━━━ SUPPLIED RECORDS ━━━

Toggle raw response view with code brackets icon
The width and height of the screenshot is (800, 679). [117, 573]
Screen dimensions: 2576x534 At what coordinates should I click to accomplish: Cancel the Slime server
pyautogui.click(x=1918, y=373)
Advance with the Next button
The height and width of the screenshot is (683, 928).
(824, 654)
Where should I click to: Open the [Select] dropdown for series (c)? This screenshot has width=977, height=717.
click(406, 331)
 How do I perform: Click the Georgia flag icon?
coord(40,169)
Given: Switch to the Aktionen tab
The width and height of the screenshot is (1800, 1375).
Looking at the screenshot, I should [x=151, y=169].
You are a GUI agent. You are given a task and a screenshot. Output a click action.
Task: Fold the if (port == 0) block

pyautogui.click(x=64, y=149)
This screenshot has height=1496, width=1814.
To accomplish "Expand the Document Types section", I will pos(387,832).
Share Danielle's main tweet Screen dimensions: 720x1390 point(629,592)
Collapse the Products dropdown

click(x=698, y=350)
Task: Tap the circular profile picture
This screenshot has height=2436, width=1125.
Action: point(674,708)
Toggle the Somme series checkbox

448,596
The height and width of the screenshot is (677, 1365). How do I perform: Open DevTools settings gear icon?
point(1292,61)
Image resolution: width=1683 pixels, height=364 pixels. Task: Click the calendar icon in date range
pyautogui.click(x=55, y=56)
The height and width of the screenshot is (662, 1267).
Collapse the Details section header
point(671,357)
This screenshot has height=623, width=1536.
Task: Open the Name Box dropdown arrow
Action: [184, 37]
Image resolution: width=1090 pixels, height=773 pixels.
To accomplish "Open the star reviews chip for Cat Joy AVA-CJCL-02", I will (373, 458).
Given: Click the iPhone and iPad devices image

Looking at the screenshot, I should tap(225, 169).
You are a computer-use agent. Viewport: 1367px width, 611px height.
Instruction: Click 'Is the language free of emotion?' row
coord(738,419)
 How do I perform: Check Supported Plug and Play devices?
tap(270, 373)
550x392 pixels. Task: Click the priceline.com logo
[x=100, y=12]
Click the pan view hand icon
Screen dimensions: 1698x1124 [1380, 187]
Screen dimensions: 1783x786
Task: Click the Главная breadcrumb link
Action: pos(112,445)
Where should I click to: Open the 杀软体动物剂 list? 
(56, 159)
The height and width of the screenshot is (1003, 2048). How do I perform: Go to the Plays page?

━━━

TASK TO CARRY OUT: Would you please reproduce all of the lines above exactly?

EXERCISE ANSWER:
Toggle raw response view with code brackets icon
The width and height of the screenshot is (800, 679). [117, 573]
Screen dimensions: 2576x534 At what coordinates should I click to accomplish: Cancel the Slime server
pyautogui.click(x=1918, y=373)
Advance with the Next button
The height and width of the screenshot is (683, 928).
(824, 654)
Where should I click to: Open the [Select] dropdown for series (c)? This screenshot has width=977, height=717.
click(406, 331)
 How do I perform: Click the Georgia flag icon?
coord(40,169)
Given: Switch to the Aktionen tab
The width and height of the screenshot is (1800, 1375).
Looking at the screenshot, I should [x=151, y=169].
You are a GUI agent. You are given a task and a screenshot. Output a click action.
Task: Fold the if (port == 0) block

pyautogui.click(x=64, y=149)
This screenshot has height=1496, width=1814.
To accomplish "Expand the Document Types section", I will pos(387,832).
Share Danielle's main tweet Screen dimensions: 720x1390 point(629,592)
Collapse the Products dropdown

click(x=698, y=350)
Task: Tap the circular profile picture
This screenshot has height=2436, width=1125.
Action: point(674,708)
Toggle the Somme series checkbox

448,596
The height and width of the screenshot is (677, 1365). How do I perform: Open DevTools settings gear icon?
point(1292,61)
Image resolution: width=1683 pixels, height=364 pixels. Task: Click the calendar icon in date range
pyautogui.click(x=55, y=56)
The height and width of the screenshot is (662, 1267).
Collapse the Details section header
point(671,357)
This screenshot has height=623, width=1536.
Task: Open the Name Box dropdown arrow
Action: [184, 37]
Image resolution: width=1090 pixels, height=773 pixels.
To accomplish "Open the star reviews chip for Cat Joy AVA-CJCL-02", I will (373, 458).
Given: Click the iPhone and iPad devices image

Looking at the screenshot, I should tap(225, 169).
You are a computer-use agent. Viewport: 1367px width, 611px height.
Instruction: Click 'Is the language free of emotion?' row
coord(738,419)
 How do I perform: Check Supported Plug and Play devices?
tap(270, 373)
550x392 pixels. Task: Click the priceline.com logo
[x=100, y=12]
Click the pan view hand icon
Screen dimensions: 1698x1124 [1380, 187]
Screen dimensions: 1783x786
Task: Click the Главная breadcrumb link
Action: pos(112,445)
Where should I click to: Open the 杀软体动物剂 list? 
(56, 159)
The height and width of the screenshot is (1003, 2048). How do I perform: Go to the Plays page?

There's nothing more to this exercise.